Chez Kieslowski, peu importe comment et de quoi vivent ses personnages, il réfléchit sur l’être humain et veut filmer son âme. Il casse l’image de l’autre afin de déceler ce qui est vrai. Il parsème ses films de signes, de références et de symboles.
Il est « le physicien de la métaphysique ». Il nous raconte le Monde en ayant toujours des contacts directs avec lui. Il se définit, d’une certaine manière, comme un physicien cherchant une relation entre les éléments microscopiques pour expliquer le mystère de la vie.
Il est aussi l’artisan du doute. Il considère lui même que son métier lui permet de partager ses doutes avec ses spectateurs.
Mais il est surtout un joueur. Il considère qu’un film n’est avant tout qu’un jeu. De la première à la dernière image, il joue avec le spectateur et l’entraîne souvent là où il ne veut pas aller. Par exemple dans « Rouge », certains ont cru voir un happy end, croire que l’amour a le dernier mot et que tout est bien comme cela. Ce serait oublier que chez Kieslowski, joueur, pessimiste et artisan du doute, tout reste compliqué. Il dit dans une de ses interviews : « À vrai dire, chez moi, l’amour est toujours en conflit avec les éléments. Il crée des dilemmes. On ne peut pas vivre sans, mais on ne peut pas vivre avec. Chez moi, les happy-ends sont rares ». Son talent est de nous intriguer, de brouiller les pistes pour nous pousser à nous interroger, de ne nous donner aucune réponse claire pour nous déranger. Pour tenter de découvrir ce qu’il poursuit, il nous faut être extrêmement attentif. Tout d’abord, pour aborder la métaphysique, il préfère la physique et travaille dans le concret. Les objets sont comme autant d’indices qui vont nous aider à percer le mystère. Pour nous entraîner au cœur de l’essentiel, il ne traite pas de grands événements mais insiste sur les petits faits. En fait, chaque détail a une importance. Chef d’orchestre du hasard en tant que cinéaste, il prévoit au millimètre près le déplacement d’un comédien, la place d’une chaise, la fraction de seconde où le silence s’installe, le débit de l’eau qui s’écoule dans un verre.

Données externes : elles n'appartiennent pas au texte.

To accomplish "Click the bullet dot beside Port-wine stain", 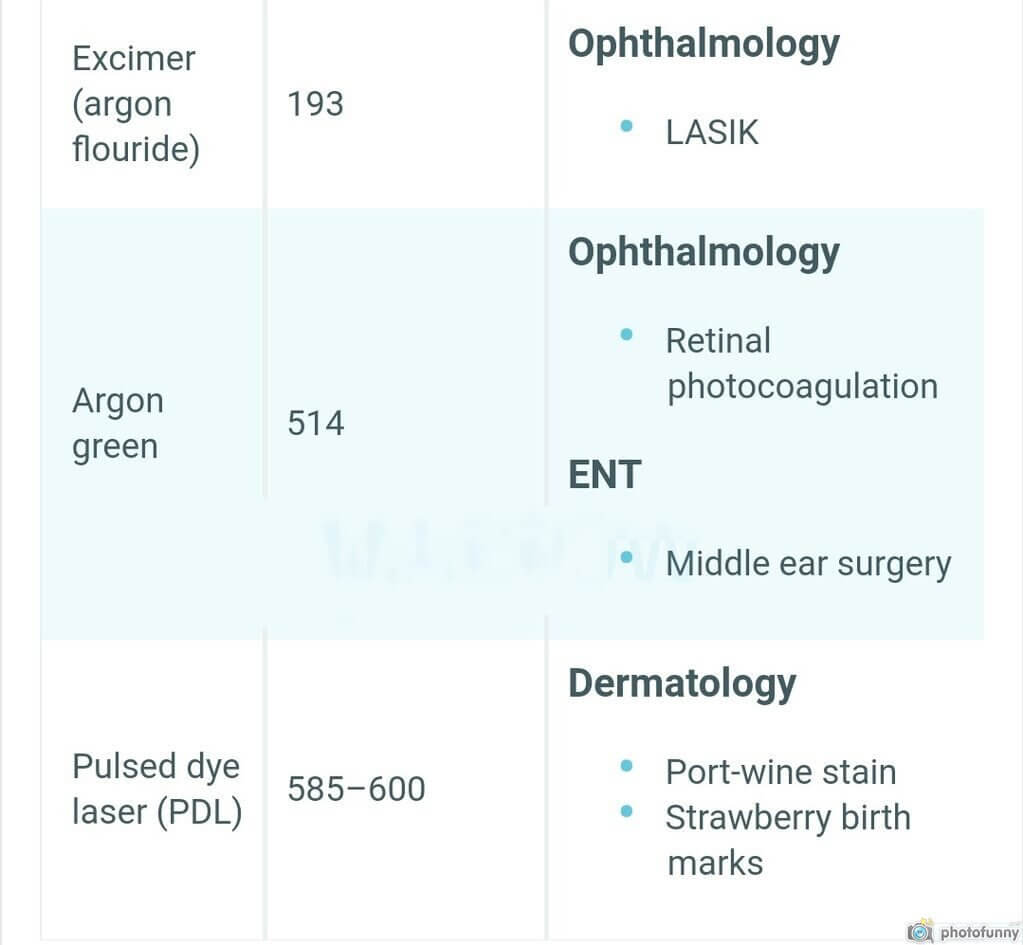I will pos(626,766).
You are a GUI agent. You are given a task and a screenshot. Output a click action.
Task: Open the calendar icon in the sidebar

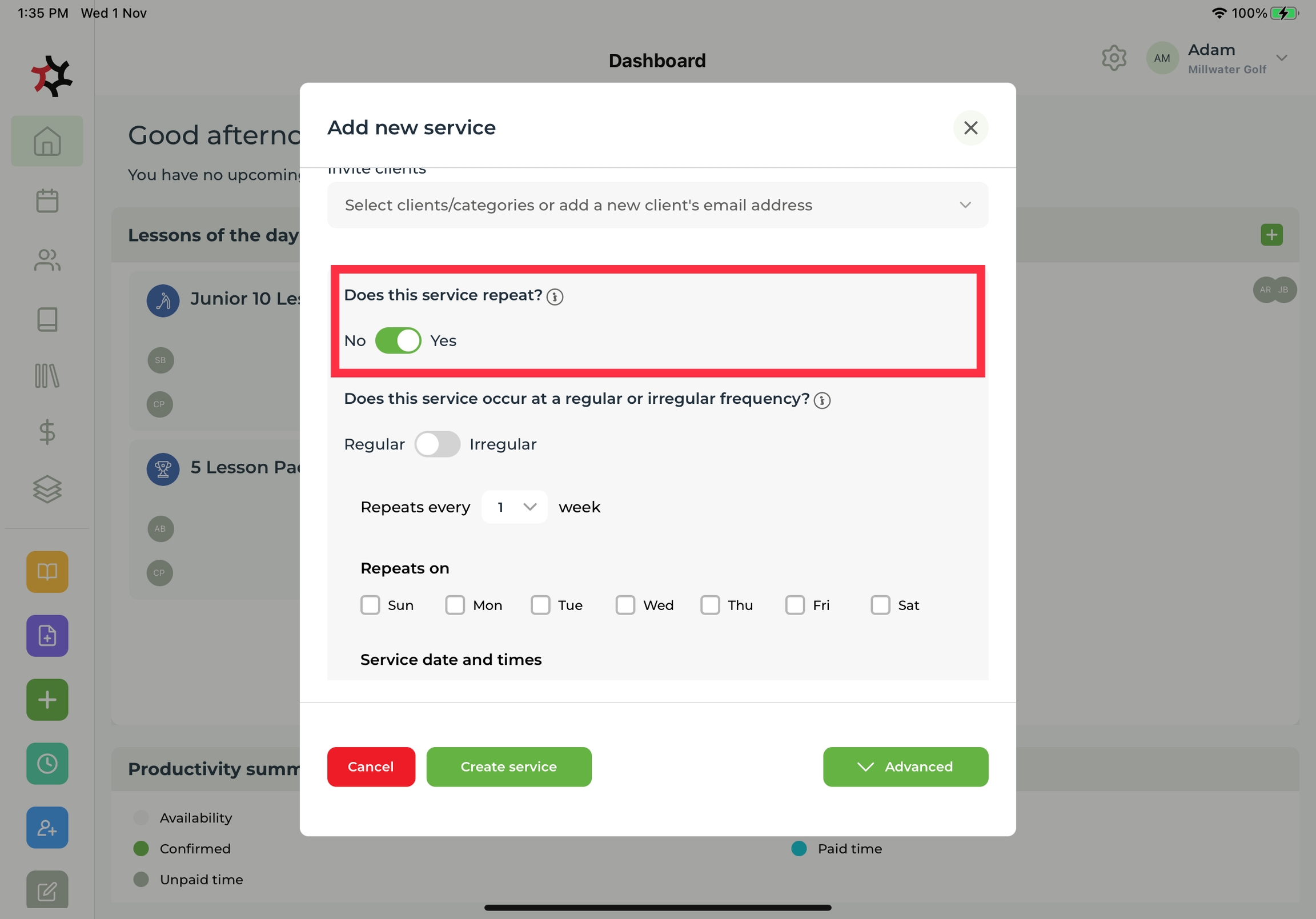(47, 200)
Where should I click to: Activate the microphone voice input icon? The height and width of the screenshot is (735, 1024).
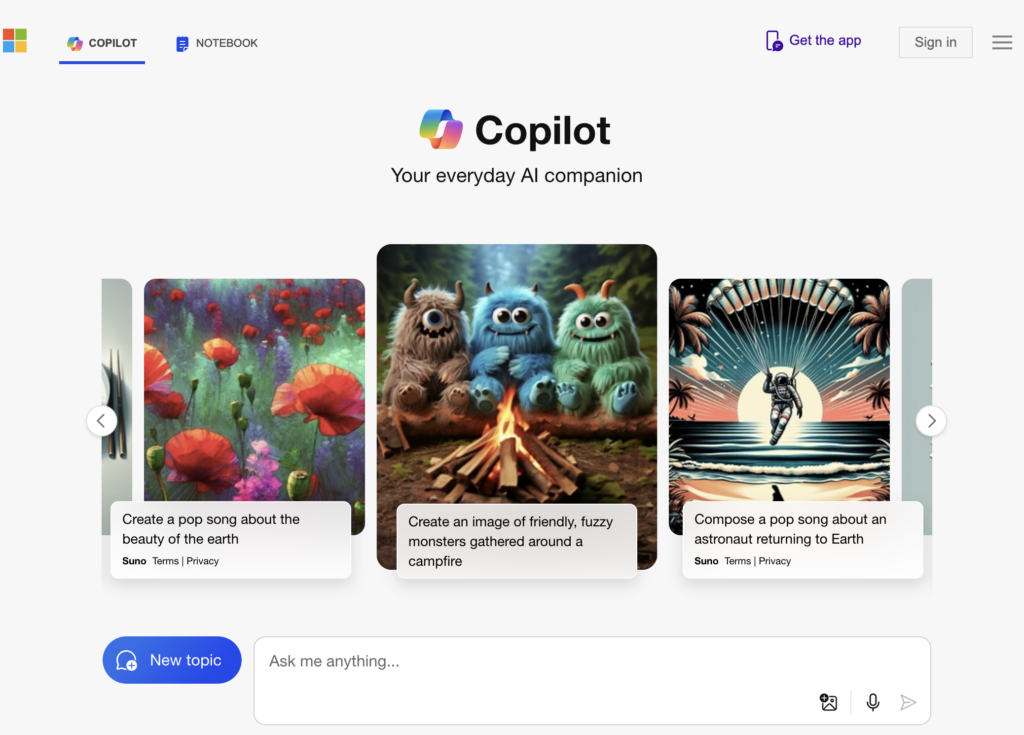[x=872, y=702]
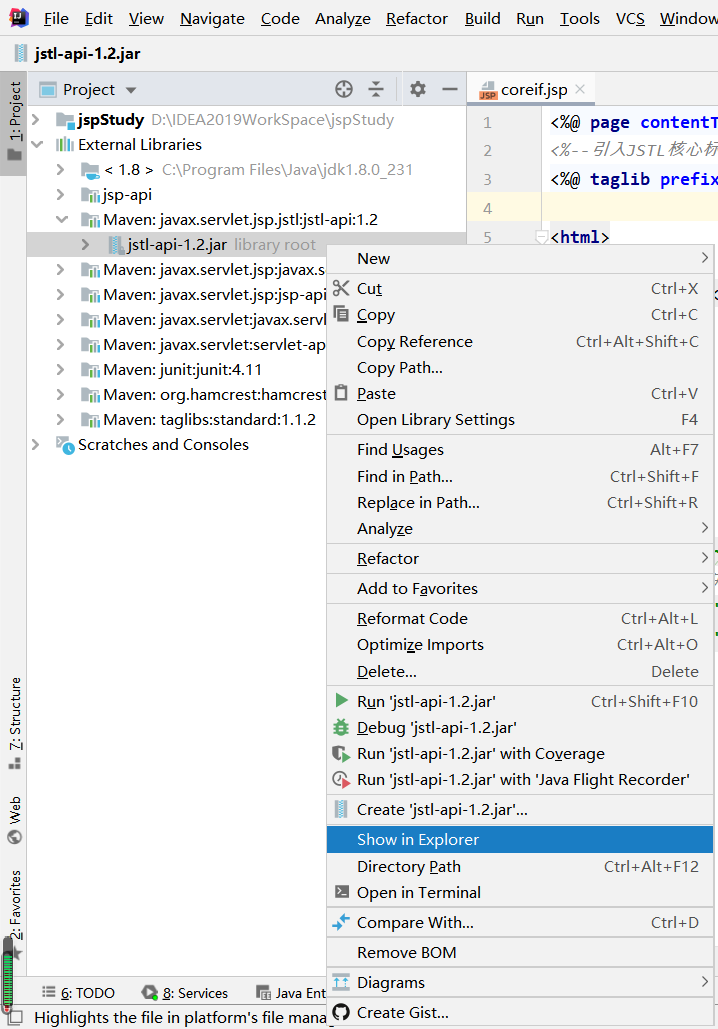Image resolution: width=718 pixels, height=1029 pixels.
Task: Open the Project panel settings gear
Action: click(417, 88)
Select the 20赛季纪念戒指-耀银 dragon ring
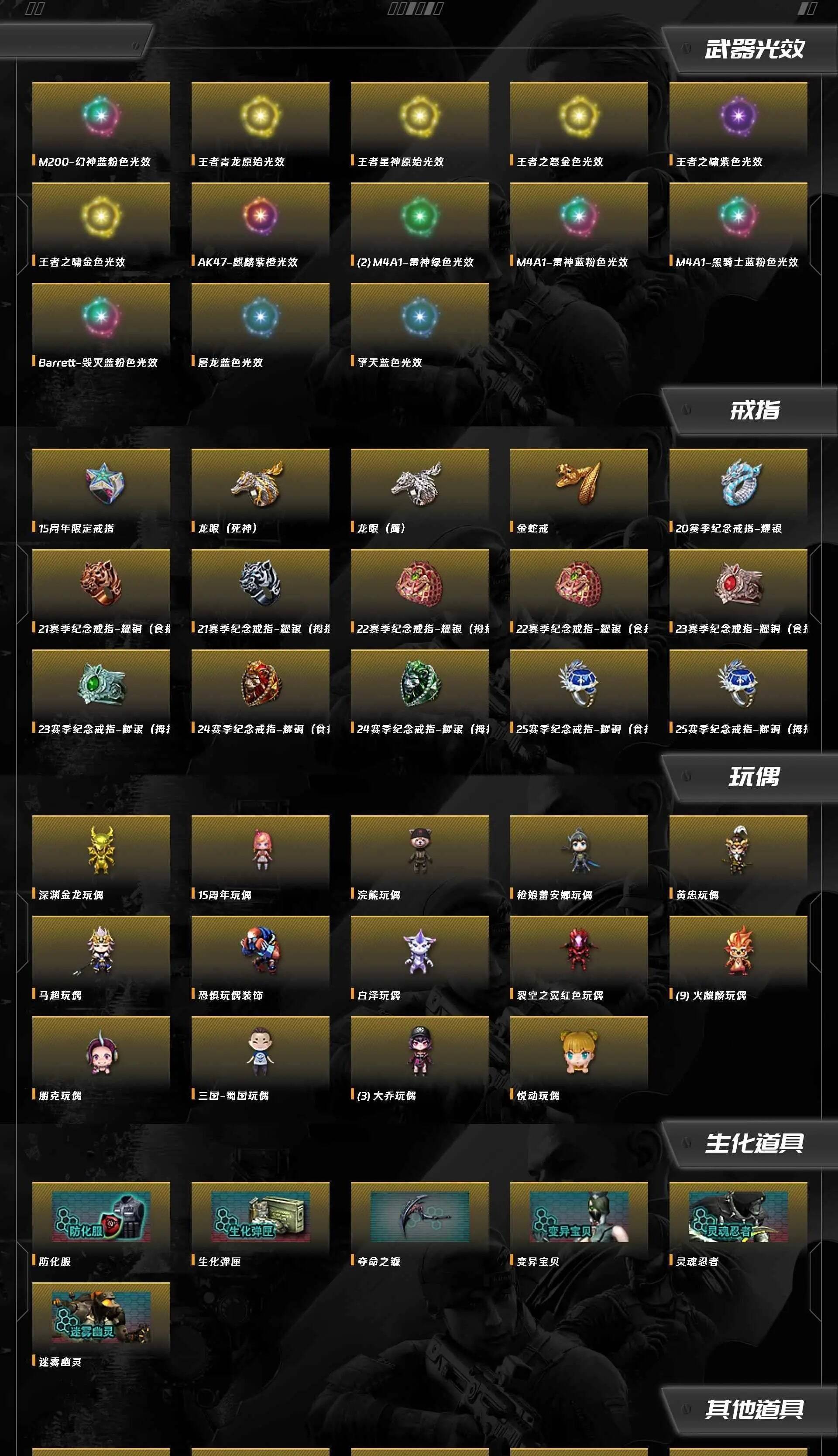The width and height of the screenshot is (838, 1456). [x=738, y=483]
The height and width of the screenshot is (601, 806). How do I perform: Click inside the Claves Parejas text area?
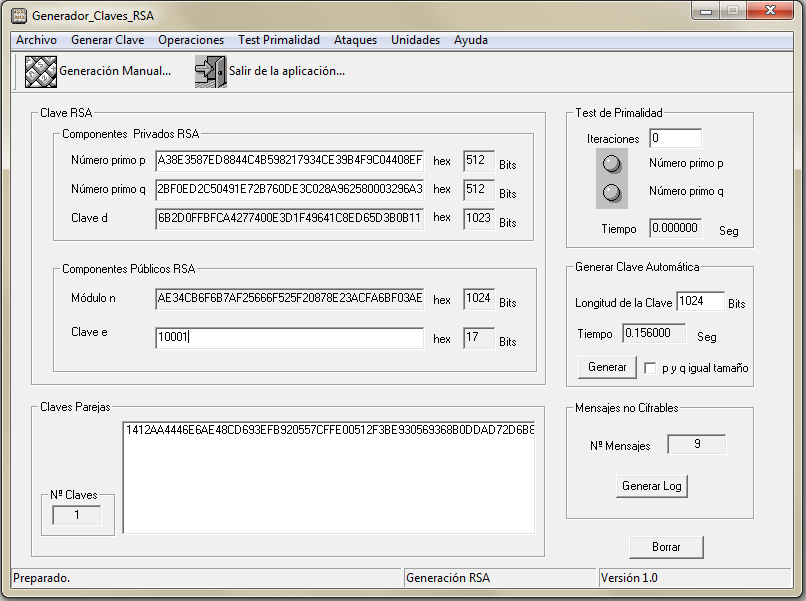[328, 480]
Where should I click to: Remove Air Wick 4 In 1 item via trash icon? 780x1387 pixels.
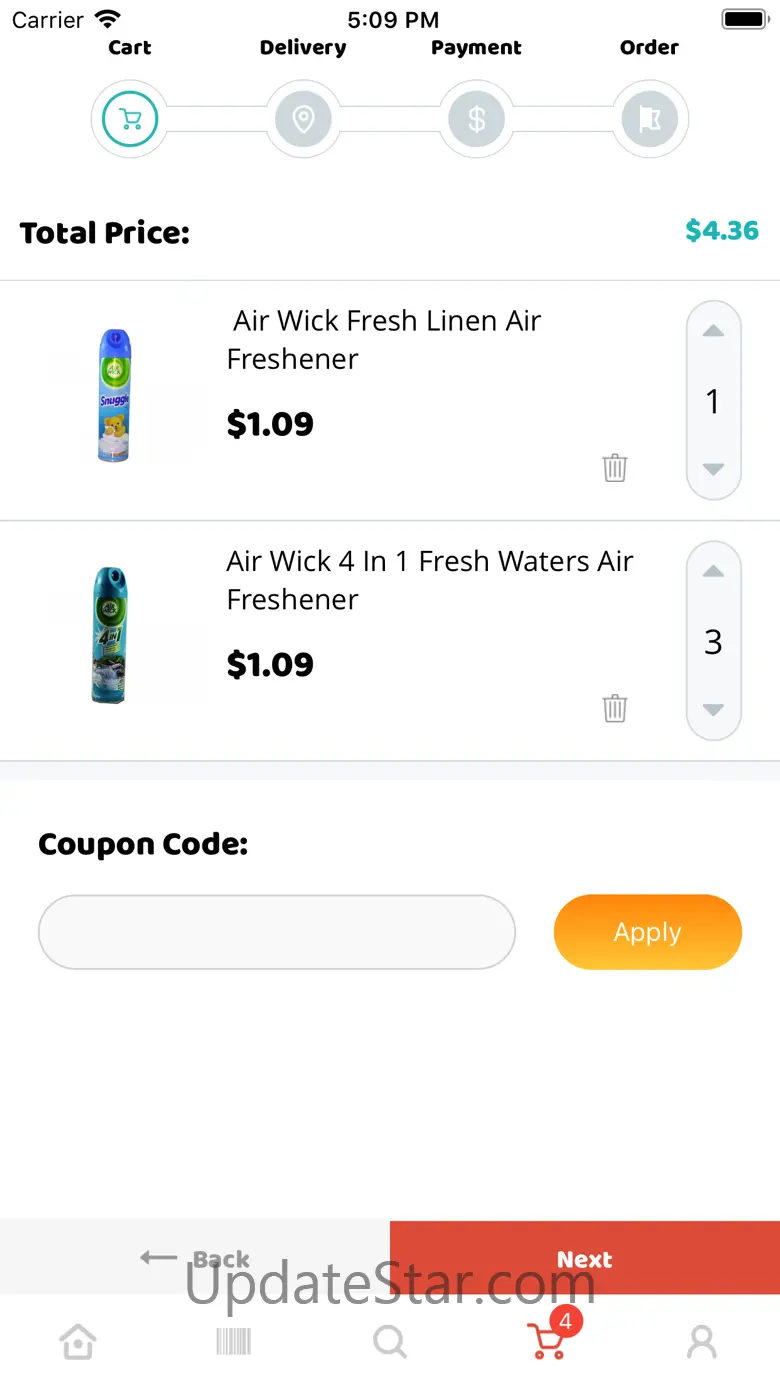[615, 708]
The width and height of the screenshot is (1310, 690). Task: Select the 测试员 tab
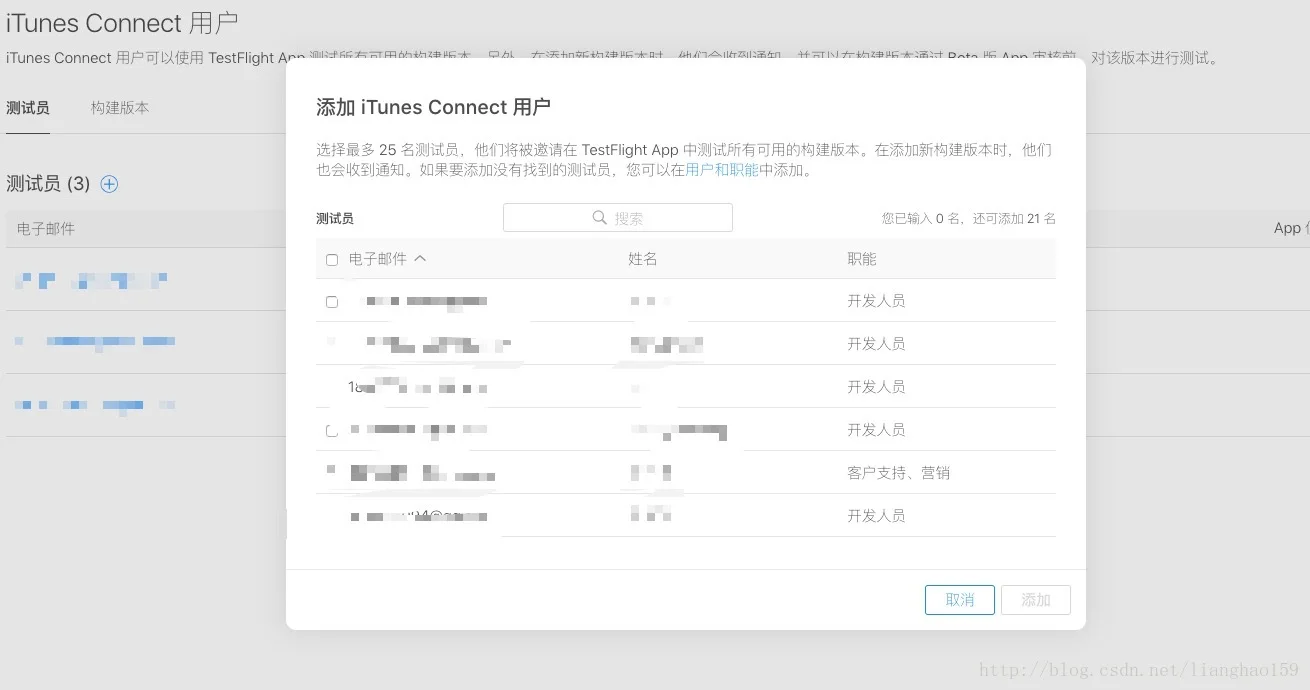coord(28,107)
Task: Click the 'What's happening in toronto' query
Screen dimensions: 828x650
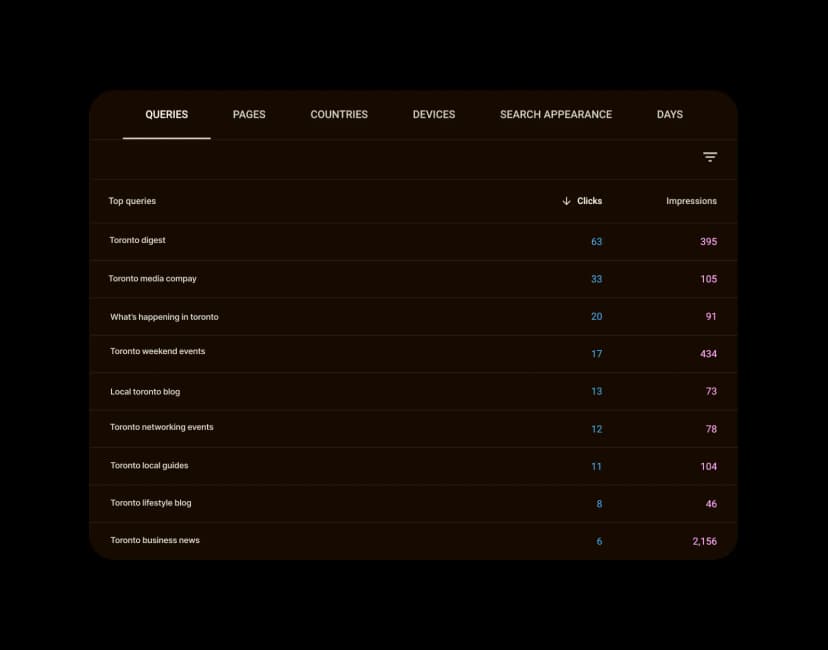Action: [x=164, y=316]
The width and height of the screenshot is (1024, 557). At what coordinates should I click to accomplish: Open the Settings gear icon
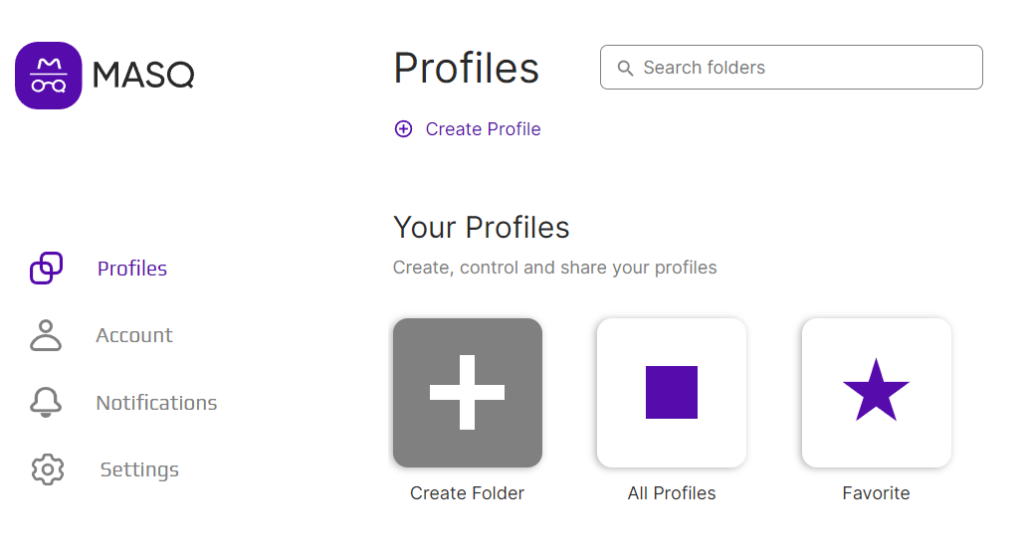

Sur le plateau de « Rouge », Jean-Louis Trintignant, admiratif, s’exclamait : « Il me sidère à chaque instant. Je n’ai jamais vu ça de ma vie! Par exemple, là, il m’a demandé de regarder ma montre jusqu’à tel mot de ma réplique. Pas celui qui suit, ni celui qui précède… J’ai connu, bien sûr, beaucoup de réalisateurs qui donnaient de forte indications ; psychologiques généralement, ce qui est stupide et sans intérêt. L’acteur a forcément réfléchit sur le caractère de son personnage et, sauf surprise, le réalisateur lui raconte en détail ce qu’il sait déjà. Kieslowski, lui, nous fait entendre ce qu’on ne sait pas ».